Vor Bund-Länder-Treffen

Schärfere Regeln für Restaurant-Besuche im Gespräch

Vor dem Hintergrund der Ausbreitung der Omikron-Variante wird derzeit über die Dauer der Corona-Quarantäne diskutiert.
IMAGO / Bihlmayerfotografie
Vor dem Hintergrund der Ausbreitung der Omikron-Variante wird derzeit über die Dauer der Corona-Quarantäne diskutiert.

Vor den Beratungen von Bund und Ländern über die Corona-Lage wird angesichts der sich rasant ausbreitenden Omikron-Variante der Ruf nach weiteren Kontaktbeschränkungen lauter. Gesundheitsminister Lauterbach macht sich dafür stark. Aus Berlin kommt nun gar auch der Ruf nach strengeren Zugangsregelungen für Restaurants.

"Wir werden wahrscheinlich noch einmal zulegen müssen", sagte Bundesgesundheitsminister Karl Lauterbach (SPD) vor den Beratungen von Bund und Ländern. Lauterbach und die Ressortchefs der Länder legten dazu jeweils Vorschläge zu künftigen Quarantäne-Vorgaben vor - mit kürzeren Auszeiten für Personal in wichtigen Versorgungsbereichen, geknüpft an PCR-Tests.

Der Minister warnte davor, die Gefahren durch Omikron wegen der Berichte über leichtere Verläufe herunterzuspielen. Omikron werde bei vielen bleibende Schäden hinterlassen. "Das kann man nicht auf die leichte Schulter nehmen. Hier werden viele schwer krank werden", warnte Lauterbach.

Er halte weitergehende Kontaktbeschränkungen für notwendig, sagte der Minister, ohne Details zu nennen. Der beste Schutz vor Omikron seien aber die Booster-Impfungen. Lauterbach rief dazu auf, das hohe Impftempo wie vor Weihnachten wieder aufzunehmen.
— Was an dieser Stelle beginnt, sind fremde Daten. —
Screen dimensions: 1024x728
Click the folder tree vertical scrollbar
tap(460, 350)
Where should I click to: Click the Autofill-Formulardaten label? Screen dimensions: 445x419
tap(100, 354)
Gut 40 Prozent der Bevölkerung haben inzwischen eine Booster-Impfung.

Verschärfte Regel für Gastro-Besuch

Die neue Berliner Gesundheitssenatorin Ulrike Gote (Die Grünen) brachte zudem strengere Zugangsregelungen für Restaurants in die Diskussion ein. "Wir sehen, dass jetzt die Zahlen der Omikron-Infizierten sehr, sehr stark ansteigen", sagte die Grünen-Politikerin in einem Interview. "Und ich glaube, wir müssen uns sehr genau unsere Maßnahmen nochmal anschauen."

Gote könne sich vorstellen, dass nur noch Geboosterte Zutritt in Restaurants, Cafés und Bars haben. Alternativ könnten zweifach Geimpfte nur mit einem negativen Testergebnis Zugang bekommen, so die neue Berliner Gesundheitssenatorin.

Vorbereitung für nächsten Booster

Der Deutsche Städte- und Gemeindebund forderte Bund und Länder vor den Beratungen auf, Vorbereitungen für eine weitere Boosterimpfung gegen das Coronavirus zu treffen, wenn ein angepasster Impfstoff zur Verfügung steht. Entschieden werden müsse auch, ob eine Priorisierung der nächsten Impfungen für besonders gefährdete Personen, ältere Menschen und Personal in der kritischen Infrastruktur stattfinden solle, sagte Hauptgeschäftsführer Gerd Landsberg dem Redaktionsnetzwerk Deutschland (RND/Donnerstag). Er betonte zugleich, die Reduzierung der Kontakte sei die einzige Möglichkeit, um das Infektionsgeschehen zu begrenzen.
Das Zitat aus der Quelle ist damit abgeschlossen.